--- SUPPLIED RECORDS ---
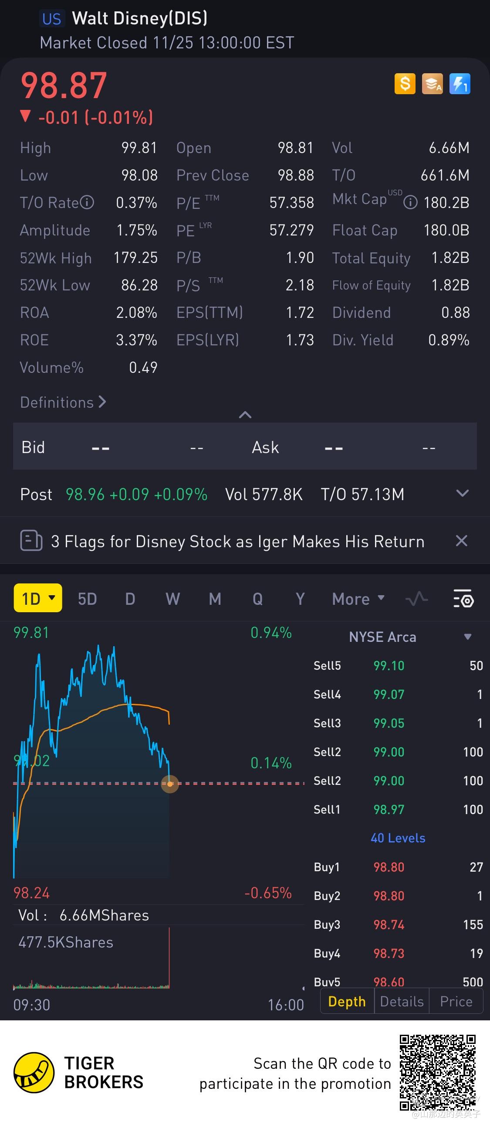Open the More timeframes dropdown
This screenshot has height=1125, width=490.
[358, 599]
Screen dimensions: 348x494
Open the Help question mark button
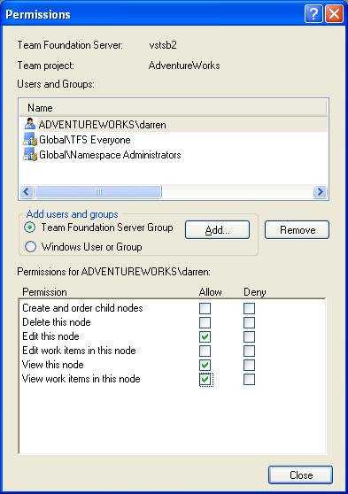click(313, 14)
---
* **PROBLEM TO SOLVE**
Only the lines from the line containing "Screen dimensions: 348x494" through the last line of the entries above should be reproduced, word for word and without pictures.

* **ANSWER SPACE**
Screen dimensions: 348x494
Open the Help question mark button
click(313, 14)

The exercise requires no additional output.